The woman typed in something new. She typed in something else. And again. On only her sixth try, she smiled. “MyPal. What is the username you suspect she’s using to write herself?”

I gave her Bennett’s e-mail—themaineevent@gmail—the only e-mail address he had used with me. The woman typed it in and turned the computer so that I could see the screen. Hundreds of messages came up. About a quarter of them after his death. Again, I nearly swooned—that old-fashioned word—at the shock of seeing the username that I had once longed for.

I asked her to open the first one dated after his death. I began reading:
Sam, did you get to the bank? Did you find your passport? I trust you. I love you. We’re almost there.

“Can you tell if she sent this to herself?”

“If she sent it to herself, she didn’t use the same computer.” The woman clicked on an icon I’d never before seen. “You ping an address, and this sends a signal to a URL—like sonar—and it bounces back and you can determine how long the round-trip took. You press
return
and the IP address appears, followed by how many seconds or milliseconds the ping took. I know this was sent from around here.”

Either she was sending them to herself from my neighborhood and following me around, or someone I didn’t know was sending them from my neighborhood. Both scenarios scared me; I could think of no reasonable way to protect myself.

“Can you do one more thing for me? Can you find me the password for themaineevent?”

The woman quickly eliminated the most popular passwords. “This guy, Jeremy Gofney, created a twenty-five-computer cluster that can make three-hundred-and-fifty-billion guesses a second. But it will take me between thirty minutes and six hours. Why don’t you head out, and I’ll text you when I get it.”

I got a coffee to go from Gimme! Coffee and went home to walk Olive.

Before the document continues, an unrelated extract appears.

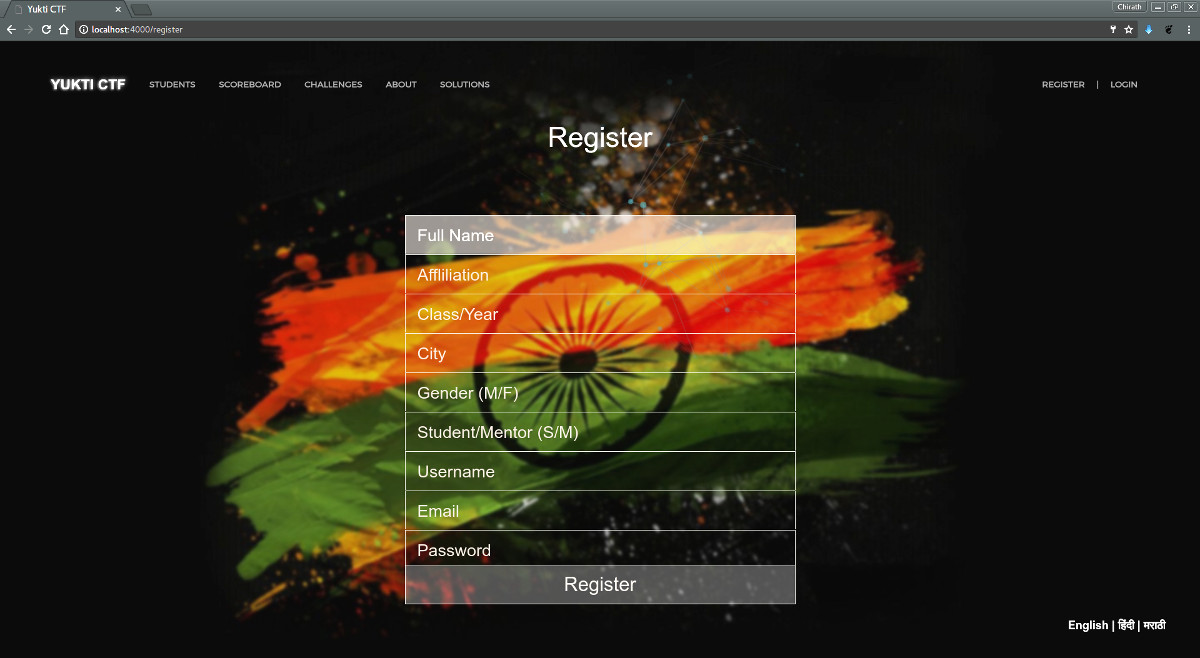Open the Students nav menu item

172,85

I decided to take her to Cooper Park for a change, not as big as McCarren Park, but, pleasingly, on Olive Street. And the chances of finding small dogs for Olive to play with were better there. But on this winter afternoon, even Olive’s cable-knit sweater didn’t keep her warm enough, so I put her inside my coat and we sat on a bench.

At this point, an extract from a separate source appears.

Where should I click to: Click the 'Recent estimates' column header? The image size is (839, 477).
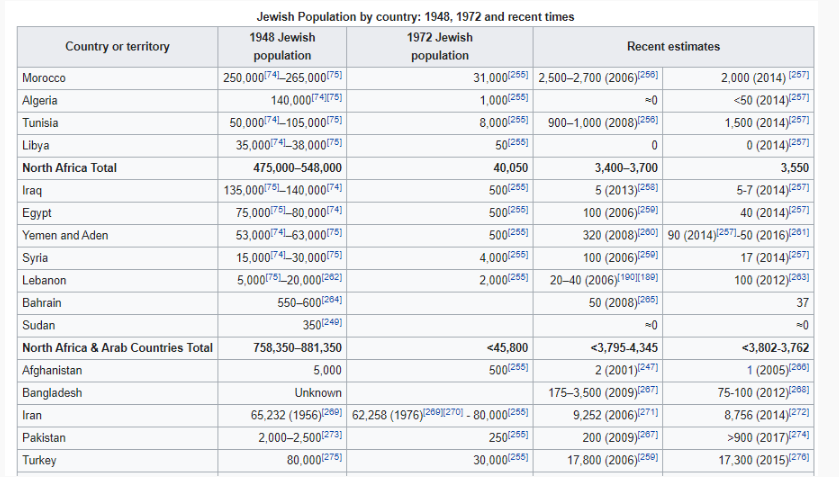[x=672, y=46]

Where was Samantha planning to go that she needed a passport? Or where was she being urged to go? Would this be something she would write to herself? Only if she expected someone else to see it. And why would she stop writing to herself after this? Or why did the person who might have sent this message stop?

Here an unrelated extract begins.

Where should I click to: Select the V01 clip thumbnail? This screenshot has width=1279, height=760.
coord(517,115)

Olive squirmed inside my coat and brought me back to the here and now, the simple needs of a living creature. Thinking she had to pee, I put her down, but she refused to go. So I tucked her back inside my coat and walked quickly home. I mimicked the tired gestures of someone being pursued—looking first over one shoulder, then the other. I didn’t have it in me to fake the confident stride that would supposedly ward off an attacker.

The hacker was going to break into Bennett’s account. Maybe I was better off not knowing all that he had been capable of. It would surely be a trade-off: information versus further humiliation. Was one’s capacity for it endless? But the information—if I could shut down my personal response to it—would be valuable for my thesis. I would see firsthand the mind that conjures such behavior—I would see the predator as he moved in on his prey. The sociopath and his victim: me.

I probably still had a couple of hours until I could expect to hear back from the hacker. I needed to steel myself for whatever was coming. I had only four .25 mg Xanax left, but I had one more refill on the prescription Cilla had written for me. I left for Napolitano at the corner of Graham and Metropolitan. At this old-fashioned Italian pharmacy they knew you by name. The owner, with her red hair and perpetually white roots, greeted me warmly. Everyone in the neighborhood had heard what I’d been through. When I handed her the vial of remaining Xanax, she looked at the label and said, “You only have one more refill.” Apparently, I looked as though I needed more.